Keywords: COVID-19 lockdown, Standalone continuous glucose monitoring, Hypoglycemia, Type 1 diabetes mellitus
1. Introduction
To respond to the generational public health crisis caused by the global Coronavirus disease 2019 (COVID-19) pandemic, a rushed, coordinated effort across many sectors of society deemed necessary [1]. Spain's Interior Ministry imposed a highly strict lockdown across the country in March 14th 2020, the so called “state of alert” period [2]. This imposed drastic and never seen before measures to fight the Severe acute respiratory syndrome coronavirus 2 (SARS-CoV-2), forced people to be at home modifying their daily routines becoming them very unchanging but really challenging for people with chronic diseases [3].
Properly managing of glucose control by patients with type 1 Diabetes (T1D) is markedly influenced by lifestyle conditions which are determined by the interplay between an individual's personal characteristics, social interactions, socioeconomic and environmental living conditions [4]. The parameters most commonly analyzed in the assessment of lifestyle influence include physical activity and nutrition, including monitoring carbohydrate intake.

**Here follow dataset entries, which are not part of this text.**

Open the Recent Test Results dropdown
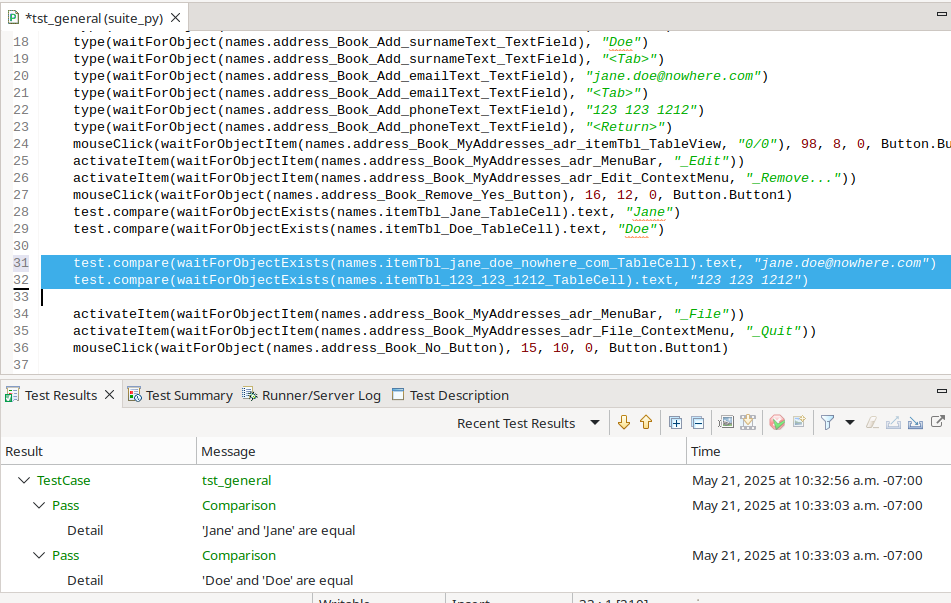Screen dimensions: 951x603 point(595,423)

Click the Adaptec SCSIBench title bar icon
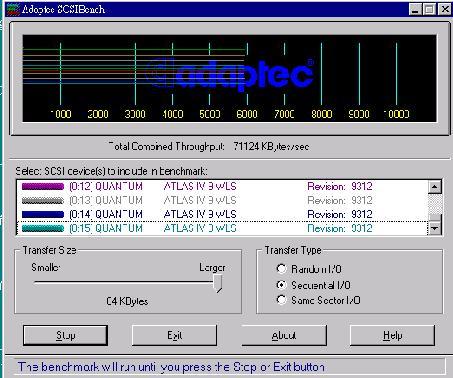click(x=13, y=9)
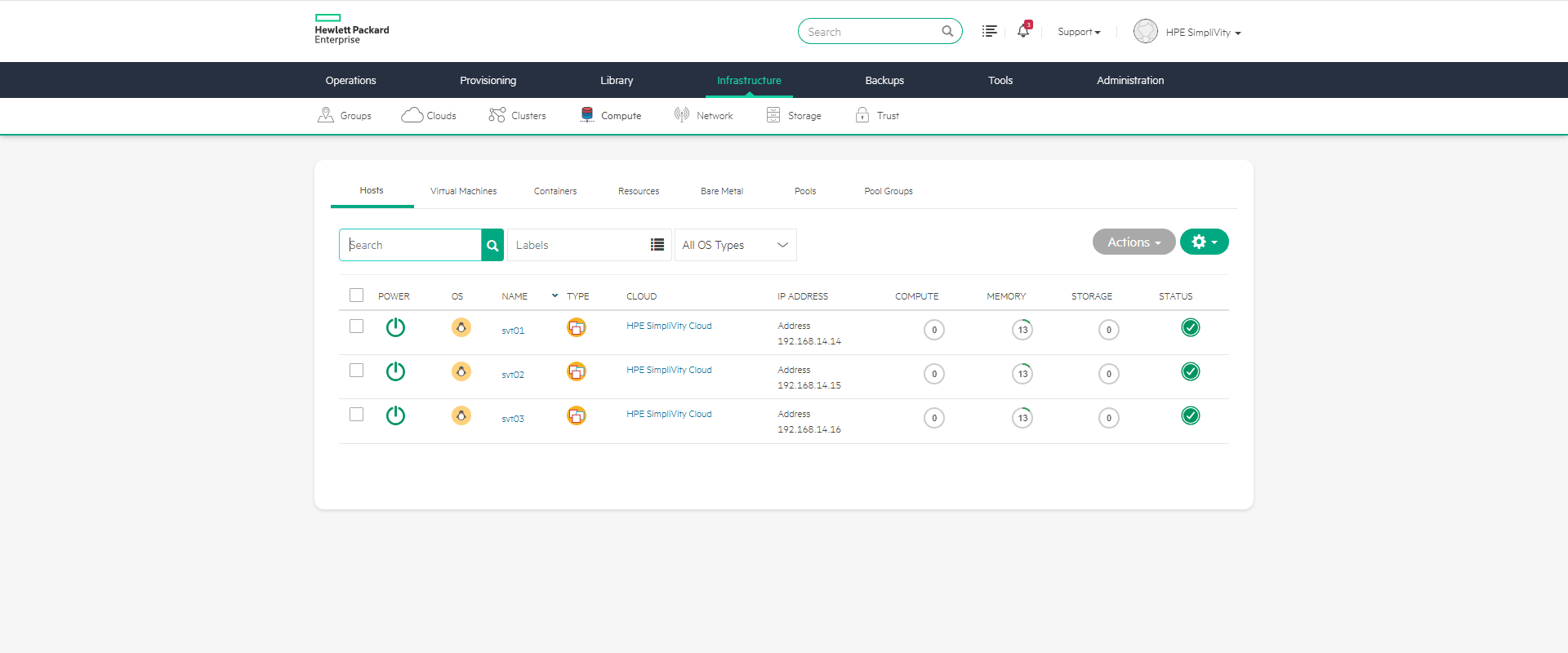Open the green gear settings dropdown
The width and height of the screenshot is (1568, 653).
tap(1204, 242)

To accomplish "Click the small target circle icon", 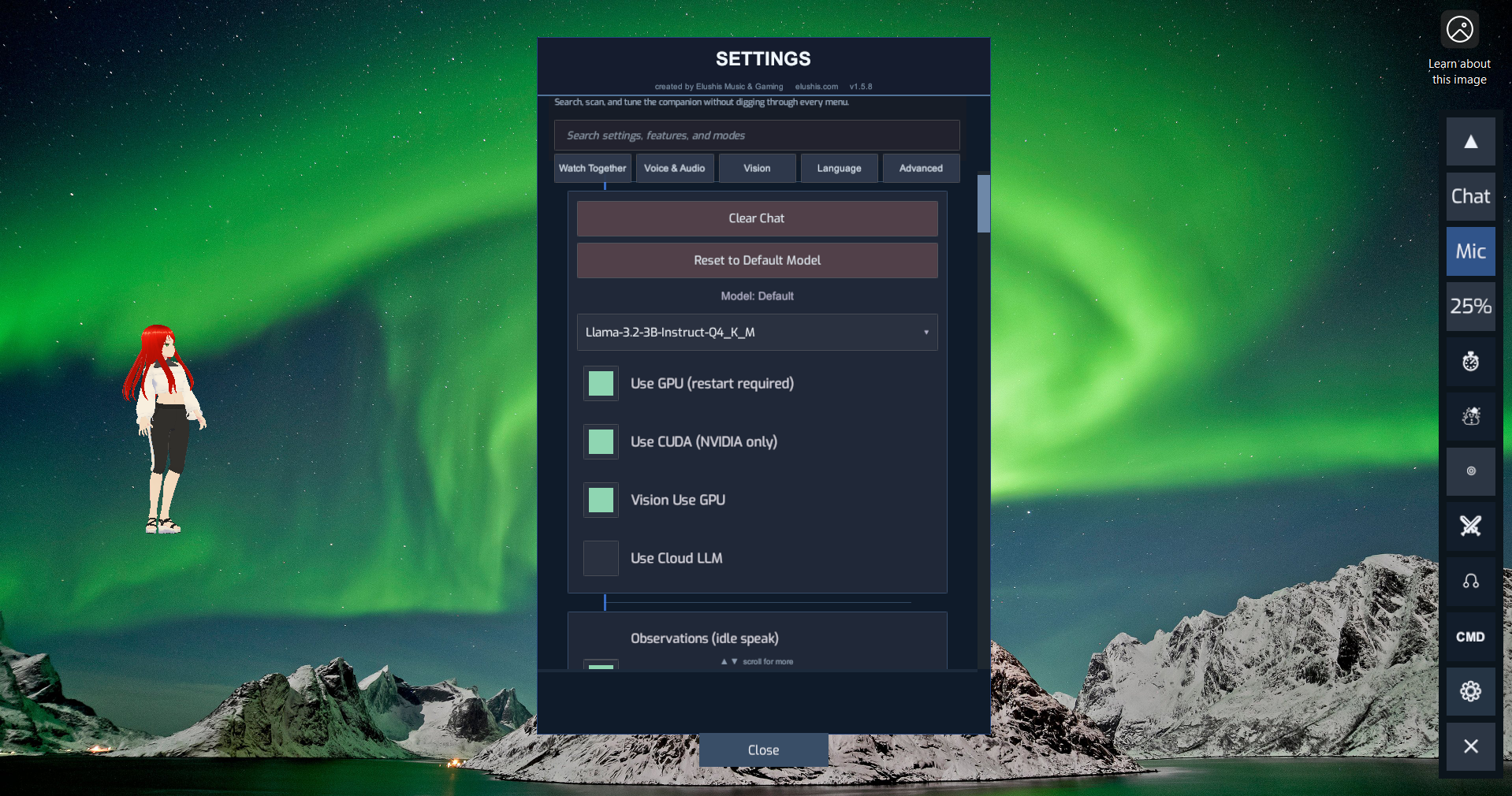I will point(1470,471).
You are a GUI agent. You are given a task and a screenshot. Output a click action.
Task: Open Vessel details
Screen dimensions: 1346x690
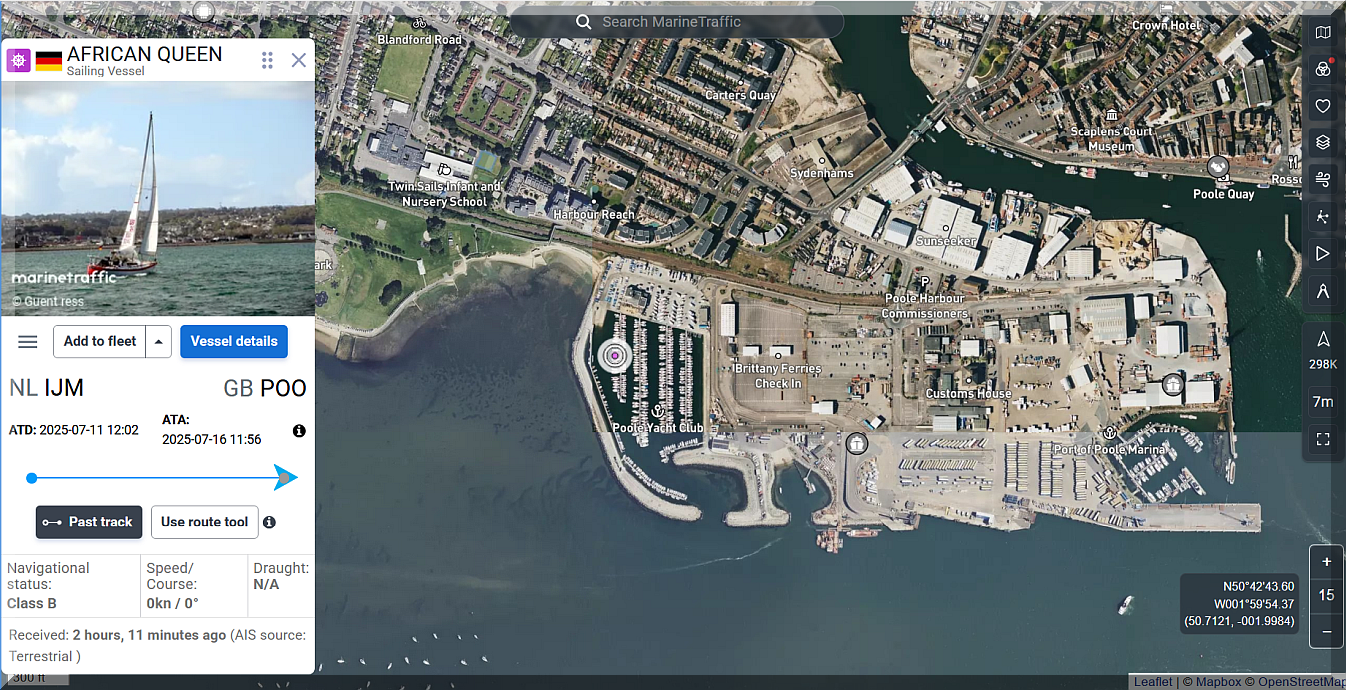click(x=234, y=341)
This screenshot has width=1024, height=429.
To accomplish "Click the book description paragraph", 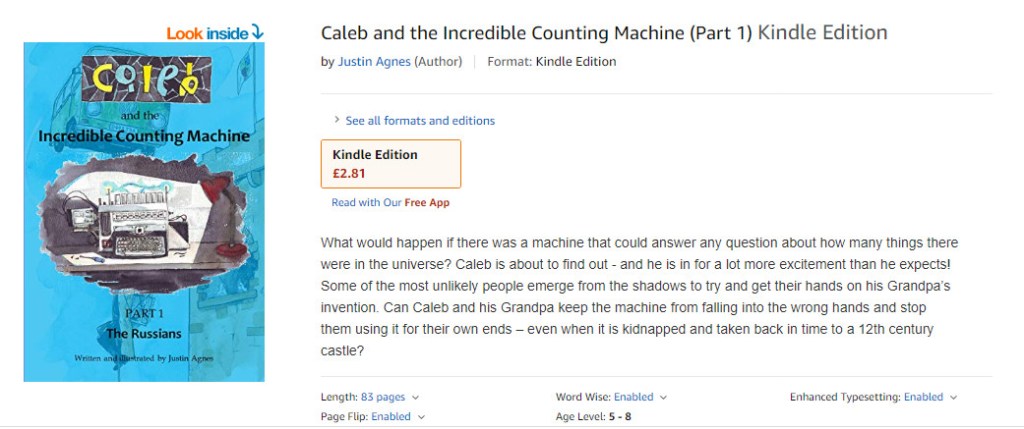I will pos(640,297).
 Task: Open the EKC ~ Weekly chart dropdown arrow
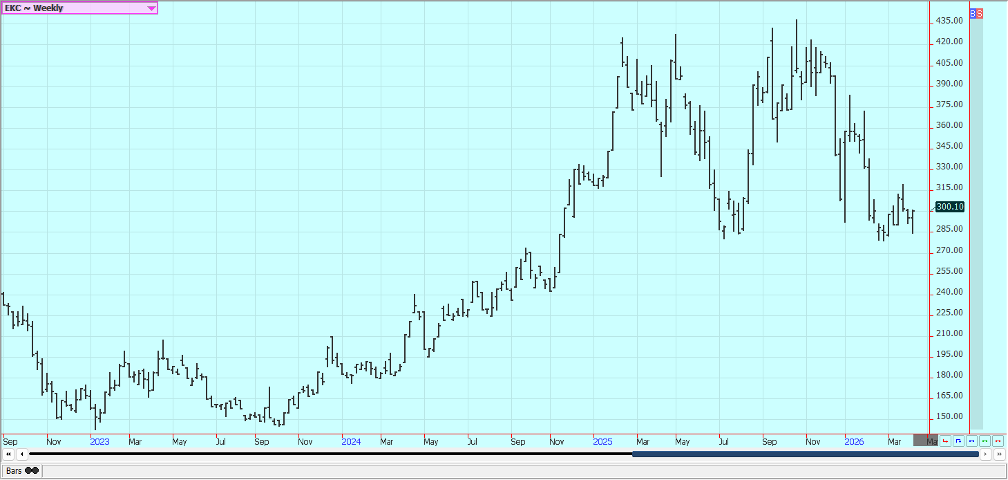pyautogui.click(x=151, y=8)
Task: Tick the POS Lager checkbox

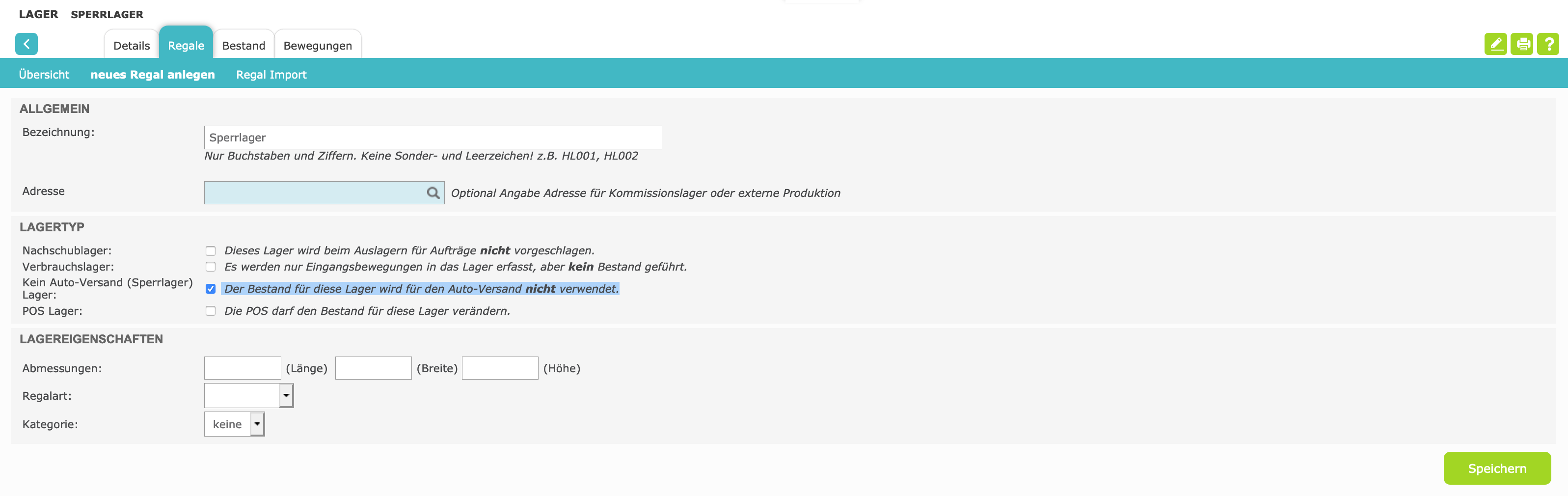Action: pos(211,311)
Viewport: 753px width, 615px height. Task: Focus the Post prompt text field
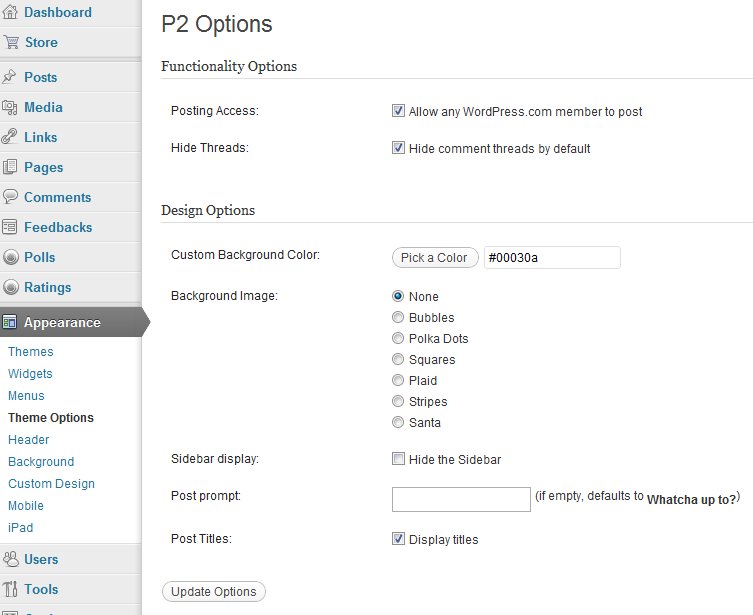tap(461, 499)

However, other parameters that have to be taken into account include exposure to stressful life events at work and at home, sleep duration, and specific unhealthy behaviors [5], [6].
The use of continuous glucose monitoring (CGM) with multiple daily injections (MDI) has shown a reduction in non severe and severe hypoglycemia in people with T1D prone to this adverse event [7], [8], [9], [10]. These findings lend support to the wider adoption and national health system reimbursement of this technology in the management of this high-risk population.
We wanted to take advantage of the exceptional living conditions imposed by the strict lockdown due to COVID-19 pandemic crisis in Spain to evaluate its impact on glucose profile of patients with T1D prone to hypoglycemia using standalone continuous glucose monitoring, a critically vulnerable population.
2. Subjects, material and methods
2.1. Study design and patients
We performed an observational, retrospective study that involved reviewing the electronic medical records and databases of individuals with T1D followed at the Diabetes Unit, Endocrinology and Nutrition Department at Hospital Clínic of Barcelona. In the current analysis, patients with T1D using MDI of insulin and either a real time continuous glucose monitoring (rtCGM) Dexcom G5® (Dexcom, San Diego, CA, US) or a intermittently scanned continuous glucose monitoring (isCGM) Free Style Libre® (Abbott Diabetes Care,Witney, UK) for at least 6 months were included. We used anonymized (Clarity® or Libreview® platforms) data collected between two different periods: pre-COVID-19-lockdownd (PL), from February 23rd to March 7th 2020 and within the COVID-19 lockdown (WL), from April 1st to April 14th 2020. The specific indication for starting standalone CGM therapy under the funding of the Catalan National Health Service was recurrent severe and disabling hypoglycaemic episodes or hypoglycemia unawareness despite the use of MDI.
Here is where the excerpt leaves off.